Download the materials for this project and open the starter project in Xcode; you can find the link at the top or bottom of this tutorial. This is the host app you’ll use to deliver a keyboard extension.

Build and run the starter app. You’ll see the Morse code trainer screen:

This app lets the user practice Morse code using a custom keyboard and cheat sheet.

Morse code uses a series of “dot” and “dash” signals to represent letters. This implementation shows you the current series of signals and the number or letter it represents within the gray bar above the keyboard.

Try tapping combinations of dots and dashes to make letters. To complete a letter and move on to the next one, tap the space key. To enter an actual space, tap the space key twice.

After you’re comfortable with the keyboard functionality, you might be thinking, “My work here is done!” That would be an awesome tutorial, but unfortunately you can only use this keyboard within the sample app — and that defeats the whole purpose of a custom keyboard!
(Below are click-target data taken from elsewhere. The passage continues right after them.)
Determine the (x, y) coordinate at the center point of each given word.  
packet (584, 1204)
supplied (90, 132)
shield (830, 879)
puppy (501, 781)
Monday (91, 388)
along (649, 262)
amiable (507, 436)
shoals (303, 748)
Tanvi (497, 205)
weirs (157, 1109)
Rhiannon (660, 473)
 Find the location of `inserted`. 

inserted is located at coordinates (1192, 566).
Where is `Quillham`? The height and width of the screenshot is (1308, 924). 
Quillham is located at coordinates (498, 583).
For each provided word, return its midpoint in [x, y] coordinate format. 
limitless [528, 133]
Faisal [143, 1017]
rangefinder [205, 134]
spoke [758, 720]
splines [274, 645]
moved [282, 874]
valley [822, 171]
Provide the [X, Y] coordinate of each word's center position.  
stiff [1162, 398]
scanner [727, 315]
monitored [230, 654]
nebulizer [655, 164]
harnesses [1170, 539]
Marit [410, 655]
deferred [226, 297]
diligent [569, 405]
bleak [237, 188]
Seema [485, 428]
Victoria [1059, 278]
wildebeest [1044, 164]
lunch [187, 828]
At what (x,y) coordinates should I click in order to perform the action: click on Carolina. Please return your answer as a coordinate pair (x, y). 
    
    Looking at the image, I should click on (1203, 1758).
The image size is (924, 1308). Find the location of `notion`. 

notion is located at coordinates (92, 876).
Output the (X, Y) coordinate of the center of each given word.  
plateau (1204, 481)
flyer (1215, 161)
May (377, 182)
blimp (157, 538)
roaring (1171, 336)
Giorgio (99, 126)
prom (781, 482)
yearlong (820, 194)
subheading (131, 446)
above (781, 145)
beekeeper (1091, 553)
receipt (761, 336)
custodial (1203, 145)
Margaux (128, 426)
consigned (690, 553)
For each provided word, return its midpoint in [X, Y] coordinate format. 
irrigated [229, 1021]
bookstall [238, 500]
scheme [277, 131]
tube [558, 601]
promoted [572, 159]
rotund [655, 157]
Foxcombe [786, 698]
To better understand what’s already provided in the host app and what’s left to do in the keyboard extension, expand the folders in the Project navigator and look around:

Here’s a quick summary of what the files do:

  • PracticeViewController.swift: Sets up the demo app UI and functionality.
  • MorseColors.swift: Keyboards should support color schemes for both a light and dark display. This file defines color schemes for each type.
  • MorseData.swift: Provides a way to convert from a series of “dots” and “dashes” to the equivalent letter and vice versa.
  • KeyboardButton.swift: A UIButton subclass to customize the look and feel of keyboard keys.
  • MorseKeyboardView.swift / MorseKeyboardView.xib: A custom UIView that handles the layout and functionality of a Morse keyboard. This is where all the Morse-specific logic resides. It declares the protocol MorseKeyboardViewDelegate to notify its delegate to perform certain actions on the text input view. This will allow you to use MorseKeyboardView as both a keyboard input view as well as a keyboard extension.

Now that you’re familiar with the containing app, it’s time to make a keyboard extension!